Wie fühlen Sie sich gerade? Ja Sie, der Leser dieses Beitrages.
Können sie das Gefühl, das Sie gerade haben, wirklich benennen?
Oder haben Sie gemäß der gesellschaftlichen Prägung sofort innerlich mit „Gut“ geantwortet?
Vielleicht geht es Ihnen tatsächlich so wie vielen Führungskräften in unseren Seminaren.
Wenn wir in bestimmten Situation diese Führungskräfte bitten, das Gefühl zu benennen, dass sie in diesem Moment oder in einer konkreten Situation gerade haben, herrscht oft zunächst Ratlosigkeit, so als wäre entweder das aktuelle Gefühl nicht spürbar oder als würden die Worte fehlen, dieses Gefühl beim Namen zu nennen.
Oft kommt dann nach einigem Zögern ein „OK“, oder „das macht mir nichts aus“.
Denkbar ist natürlich auch, dass die gesellschaftliche Prägung dazu führt, dass diese Führungskräfte das Thema „Gefühle“ vermeiden wollen.
Daraus entstehen für den Führungs-Alltag sehr relevante Fragen:
Was bedeutet das für die Mitarbeiter?
Welche Folgen hat die fehlende Fähigkeit/Bereitschaft der Führungskräfte mit eigenen Gefühlen konstruktiv umzugehen, sie also nicht auszublenden oder zu verdrängen?
Die Antwort ist: Wenn ich als Führungskraft meine eigenen Gefühle nicht wahrnehme, wenn ich sie verdränge oder verleugne, fehlt mir auch die Fähigkeit zur Empathie. Also die Fähigkeit, mich in konkreten Situationen in die Lage meiner Mitarbeiter zu versetzen und nachzuempfinden, wie sich die Mitarbeiter fühlen.

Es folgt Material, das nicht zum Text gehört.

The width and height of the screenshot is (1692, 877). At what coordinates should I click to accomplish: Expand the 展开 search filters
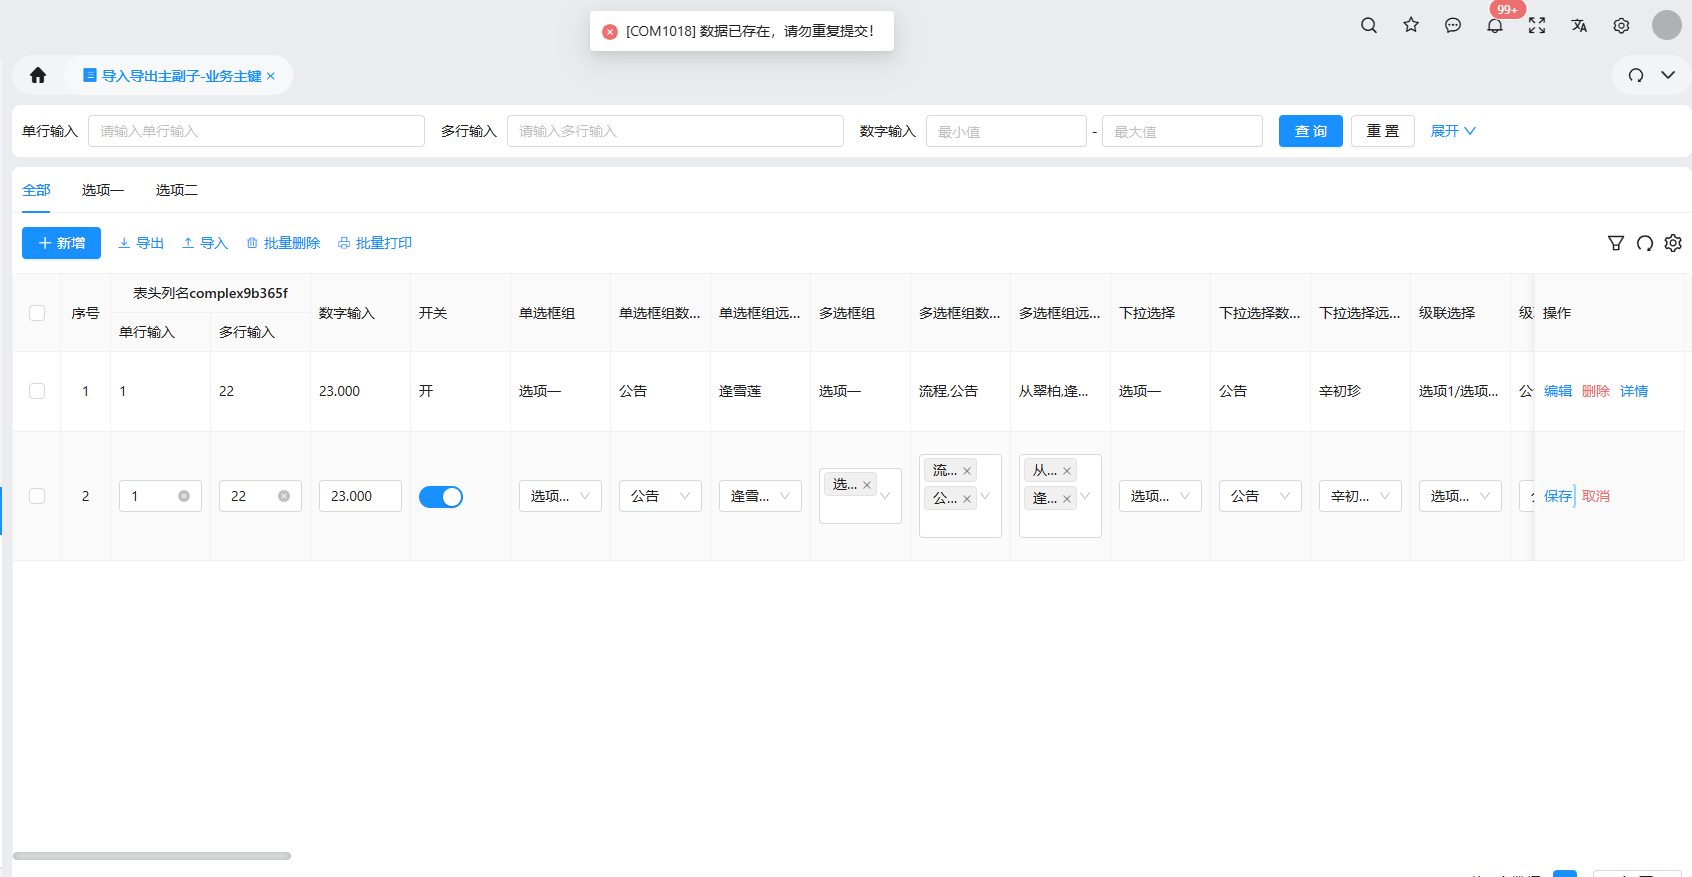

Stimmen Sie zu, das die Fähigkeit zur Empathie zu den Schlüsselfähigkeiten moderner, auf die Entwicklung der Mitarbeiter ausgerichteter Führungskräfte gehört?
In seinem Konzept der „Emotional Literacy“ (Emotionale Bildung) beschreibt Claude Steiner* sieben Stufen emotionaler Bewusstheit.
Nach unserer Erfahrung befinden sich viele Führungskräfte auf den Stufen 4 oder 5. Ziel einer Führungskräfte-Entwicklung sollte aus unserer auch Sicht sein, diese Führungskräfte bei der Entwicklung ihrer Empathiefähigkeit zu unterstützen.
Die Stufen emotionaler Bewusstheit (Claude Steiner)
Stufe 7: Interaktivität
Versteht die Wechselwirkung der
Gefühle unterschiedlicher Mitarbeiter
Stufe 6: Empathie
Ist fähig, sich in die Lage anderer zu versetzen
und deren Gefühle nachzuempfinden
Stufe 5: Kausalität
Ist in der Lage, die Ursache der
Gefühle anderer nachzuvollziehen
Stufe 4 Differenzierung
Kann unterschiedliche eigene Gefühle
wahrnehmen und benennen
-----Sprachbarriere-------
Stufe 3 Rudimentäre Wahrnehmung
Nimmt Emotionen bei sich wahr,
kann sie jedoch nicht benennen
Stufe 2 Körperliche Empfindung
Erlebt Körperempfindungen, kann sie jedoch
nicht mit Gefühlen in Verbindung bringen
Stufe 1 Emotionale Taubheit
Fehlende bewusste Wahrnehmung
von Gefühlen und Empfindungen
Mit diesem Konzept kann
- der Umgang einer Führungskraft mit eigenen Gefühlen eingeordnet werden
- Unterstützung für die Weiterentwicklung der emotionalen Bewusstheit dieser Führungskraft konzipiert werden
- die Interaktion und Kommunikation zwischen Führungskraft und Mitarbeitern verbessert werden
Typische Einsatzfälle für dieses Konzept sind Führungskräfte-Coaching oder andere Formen der Führungskräfte-Entwicklung.
Hinweis: die Entwicklungsarbeit mit Führungskräften, die sich auf den Stufen 1-3 befinden, sollte im psychotherapeutischen Rahmen erfolgen und gehört nicht in ein Coaching!